Upaya menarik pengunjung terlihat dilakukan di banyak sudut kota Melbourne. Tram wisata gratis yang kami coba di hari pertama adalah salah satu contoh lainnya. Tampilan tram kuno tetap dipertahankan, begitu pula dengan jalur perjalanannya yang terasa cukup memuaskan wisatawan manca negara karena melewati titik-titik penting kota. Berjalan menyusuri sebagian tepi sungai Yarra juga terasa menyenangkan karena kebersihan dan kemudahan akses yang tersedia. Sore itu kami bertemu kelompok yang mengajak memperingati hari  Perdamaian Internasional dengan berbagai kegiatan. Ada senam, menggambar, bermusik,  pantomim hingga sesederhana berpegangan tangan membentuk rantai  kemanusiaan selingkar tepian Yarra. Semua dilakukan dengan melibatkan banyak pihak untuk mendatangkan  lebih banyak lagi orang ke kota ini.Â
Ada satu acara yang sayangnya tak sempat kami kunjungi, Tesselaar Tulip Festival! Kami baru mengetahuinya dari brosur dalam perjalanan kereta menuju Melbourne.
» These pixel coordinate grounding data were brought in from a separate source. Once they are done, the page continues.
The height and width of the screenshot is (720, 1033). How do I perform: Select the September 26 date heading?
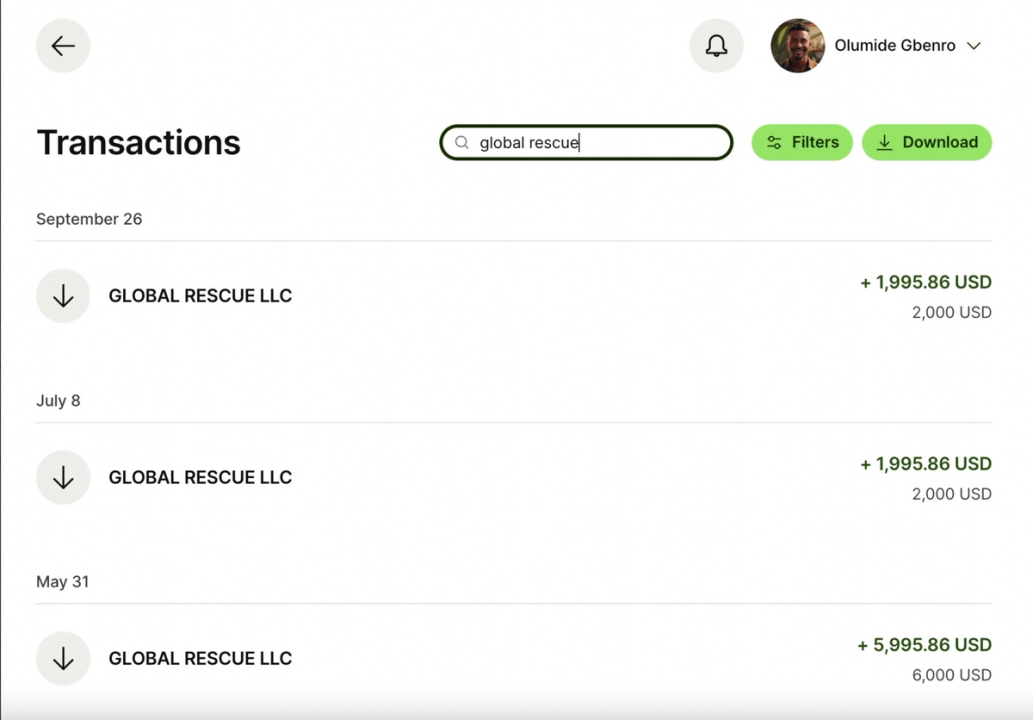(x=89, y=219)
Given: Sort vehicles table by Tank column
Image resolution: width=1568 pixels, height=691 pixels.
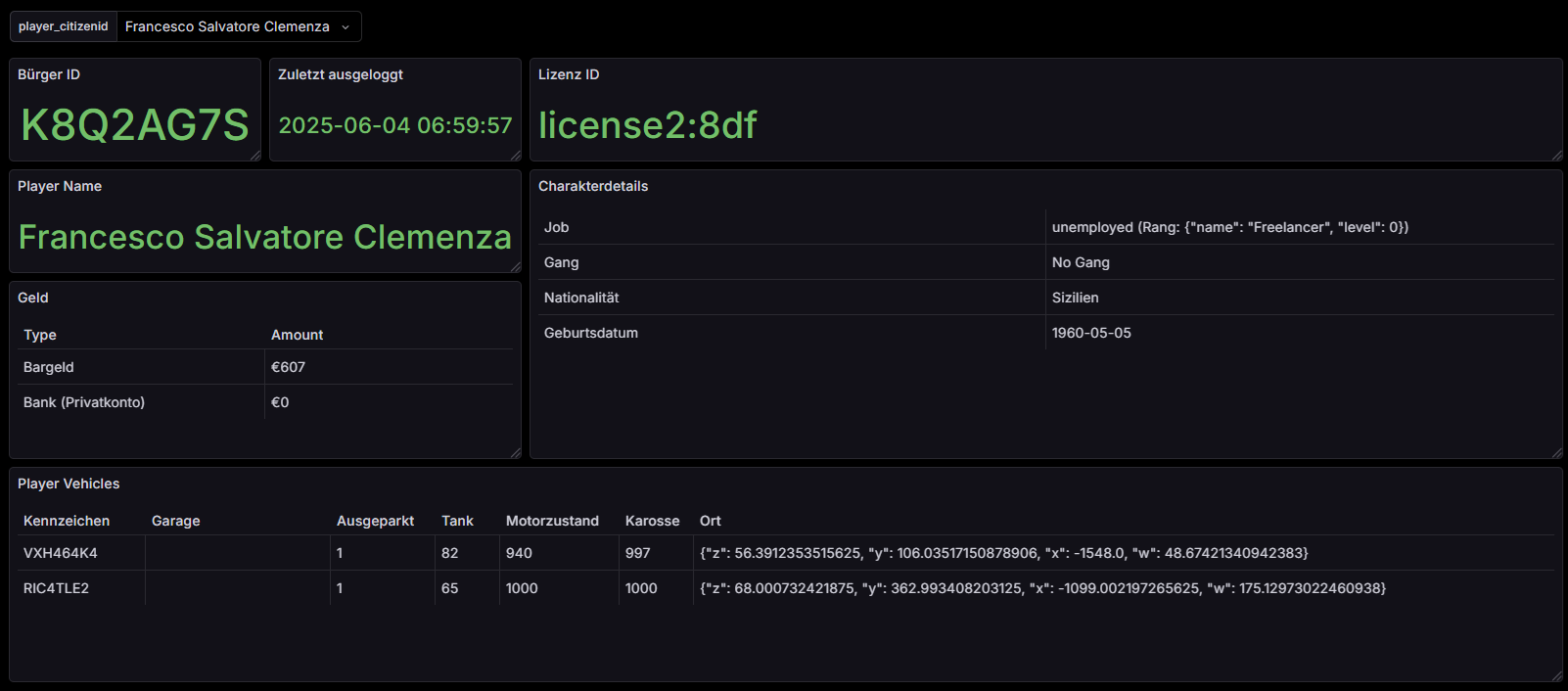Looking at the screenshot, I should [x=457, y=521].
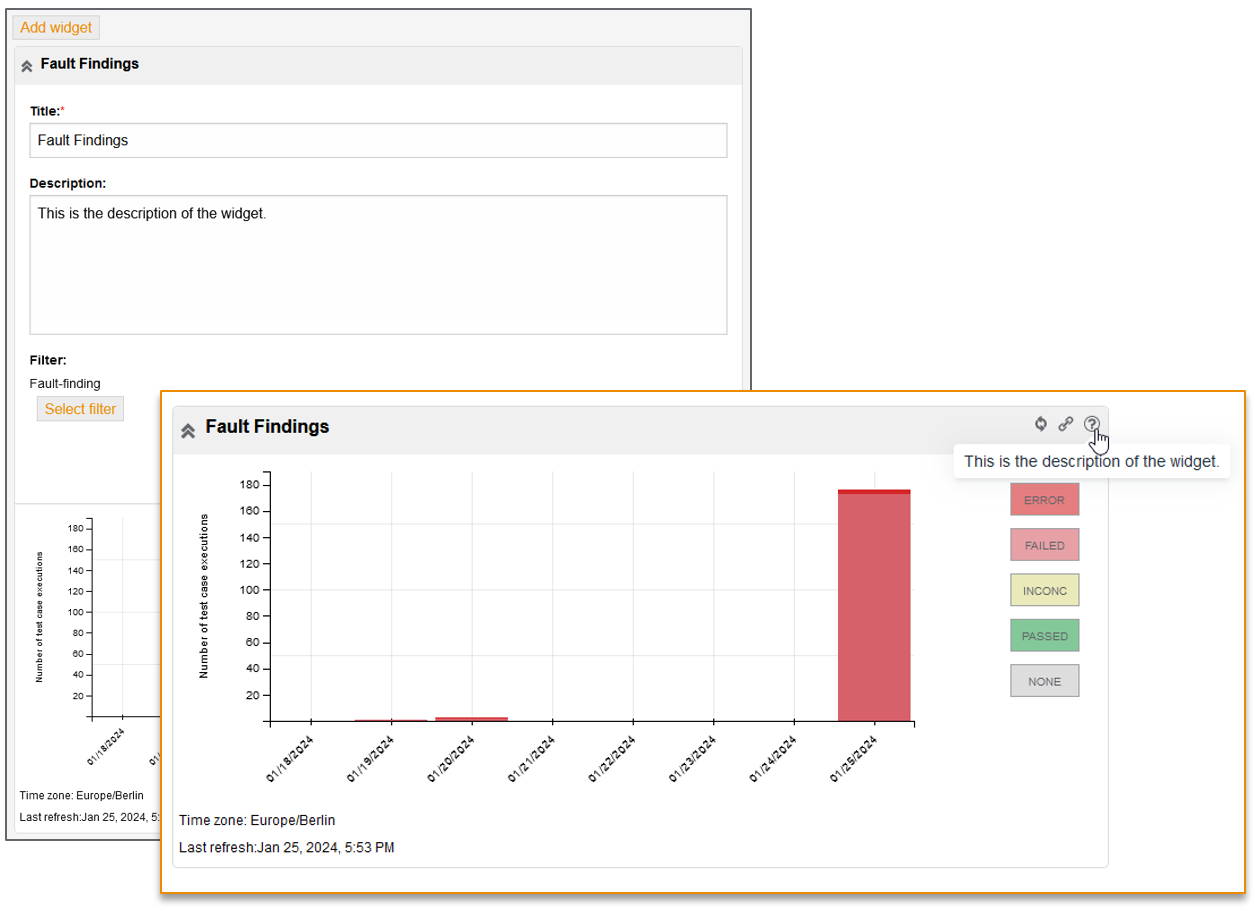The image size is (1257, 908).
Task: Open the Select filter dialog
Action: pos(80,408)
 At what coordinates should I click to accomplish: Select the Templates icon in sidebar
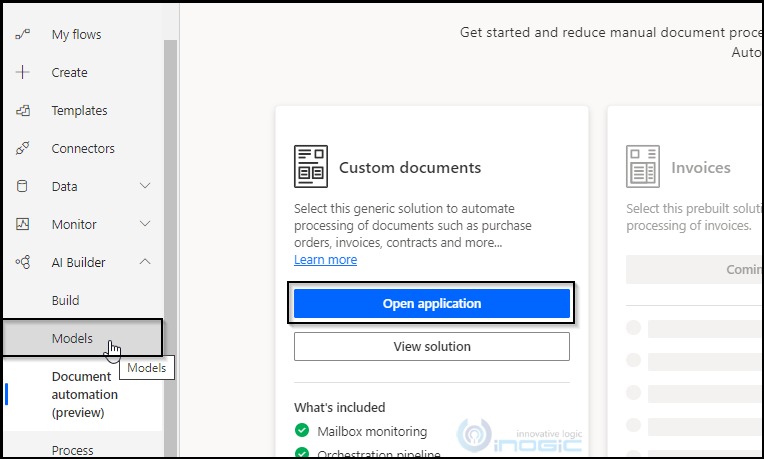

Â Lokasi yang cukup jauh, sekitar 60 km dari kota, serta kurangnya waktu untuk mencari informasi membuat kami ragu untuk melihat kawasan penuh bunga itu. Atau memang seharusnya kami perlu lebih dulu berkunjung ke Keukenhof di Belanda, lokasi asli bunga tulip, sebelum melihat versi Australianya.